[START Stored records]

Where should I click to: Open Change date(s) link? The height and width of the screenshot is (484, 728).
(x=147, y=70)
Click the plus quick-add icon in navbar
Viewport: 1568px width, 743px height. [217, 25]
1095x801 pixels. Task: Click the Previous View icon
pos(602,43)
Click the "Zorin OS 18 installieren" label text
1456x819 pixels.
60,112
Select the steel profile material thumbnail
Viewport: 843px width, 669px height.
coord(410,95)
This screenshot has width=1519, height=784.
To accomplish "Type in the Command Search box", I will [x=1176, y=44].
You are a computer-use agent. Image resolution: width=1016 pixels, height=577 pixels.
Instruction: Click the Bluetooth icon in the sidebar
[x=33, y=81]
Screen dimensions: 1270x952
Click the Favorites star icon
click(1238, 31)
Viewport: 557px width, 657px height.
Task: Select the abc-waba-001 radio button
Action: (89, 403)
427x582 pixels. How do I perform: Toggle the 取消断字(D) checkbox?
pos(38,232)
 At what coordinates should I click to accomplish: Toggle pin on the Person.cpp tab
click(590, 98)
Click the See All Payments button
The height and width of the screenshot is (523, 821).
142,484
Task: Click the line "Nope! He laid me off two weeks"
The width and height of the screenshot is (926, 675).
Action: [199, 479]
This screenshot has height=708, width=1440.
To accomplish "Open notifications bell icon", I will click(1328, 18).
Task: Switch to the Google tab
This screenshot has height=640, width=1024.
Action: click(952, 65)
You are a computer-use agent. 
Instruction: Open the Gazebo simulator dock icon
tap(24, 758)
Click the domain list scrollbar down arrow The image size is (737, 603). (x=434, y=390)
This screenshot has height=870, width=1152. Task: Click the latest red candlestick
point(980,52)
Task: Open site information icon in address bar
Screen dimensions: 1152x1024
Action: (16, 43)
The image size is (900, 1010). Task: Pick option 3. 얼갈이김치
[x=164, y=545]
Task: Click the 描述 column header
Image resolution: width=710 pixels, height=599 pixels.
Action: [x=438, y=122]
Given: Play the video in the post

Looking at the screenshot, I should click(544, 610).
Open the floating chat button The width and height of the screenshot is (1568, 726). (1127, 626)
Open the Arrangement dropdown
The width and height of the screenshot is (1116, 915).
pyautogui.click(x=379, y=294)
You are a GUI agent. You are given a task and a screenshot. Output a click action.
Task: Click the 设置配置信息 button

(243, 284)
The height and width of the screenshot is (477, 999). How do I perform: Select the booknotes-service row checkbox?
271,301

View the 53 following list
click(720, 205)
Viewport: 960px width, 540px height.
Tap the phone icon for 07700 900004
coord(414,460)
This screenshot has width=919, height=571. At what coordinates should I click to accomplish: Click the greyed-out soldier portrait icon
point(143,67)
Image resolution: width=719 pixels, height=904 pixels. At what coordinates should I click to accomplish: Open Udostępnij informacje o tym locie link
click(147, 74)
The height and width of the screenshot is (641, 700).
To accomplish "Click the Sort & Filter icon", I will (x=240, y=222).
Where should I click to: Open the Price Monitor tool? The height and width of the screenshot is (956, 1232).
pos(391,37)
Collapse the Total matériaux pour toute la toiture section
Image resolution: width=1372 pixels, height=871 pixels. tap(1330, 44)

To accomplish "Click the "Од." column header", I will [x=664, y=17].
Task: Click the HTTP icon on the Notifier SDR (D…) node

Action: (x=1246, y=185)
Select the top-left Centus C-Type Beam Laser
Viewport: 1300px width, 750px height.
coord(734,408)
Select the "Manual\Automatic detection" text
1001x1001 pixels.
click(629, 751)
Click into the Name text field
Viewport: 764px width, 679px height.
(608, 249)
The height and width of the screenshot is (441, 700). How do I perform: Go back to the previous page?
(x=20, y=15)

[END Stored records]

## What the task requires
Print the lines of the material above exactly as they appear, from the line containing "This screenshot has height=870, width=1152." to the line containing "click(720, 205)", including both of those lines.

## Worked solution
This screenshot has height=870, width=1152. Task: Click the latest red candlestick
point(980,52)
Task: Open site information icon in address bar
Screen dimensions: 1152x1024
Action: (16, 43)
The image size is (900, 1010). Task: Pick option 3. 얼갈이김치
[x=164, y=545]
Task: Click the 描述 column header
Image resolution: width=710 pixels, height=599 pixels.
Action: [x=438, y=122]
Given: Play the video in the post

Looking at the screenshot, I should click(544, 610).
Open the floating chat button The width and height of the screenshot is (1568, 726). (1127, 626)
Open the Arrangement dropdown
The width and height of the screenshot is (1116, 915).
pyautogui.click(x=379, y=294)
You are a GUI agent. You are given a task and a screenshot. Output a click action.
Task: Click the 设置配置信息 button

(243, 284)
The height and width of the screenshot is (477, 999). How do I perform: Select the booknotes-service row checkbox?
271,301

View the 53 following list
click(720, 205)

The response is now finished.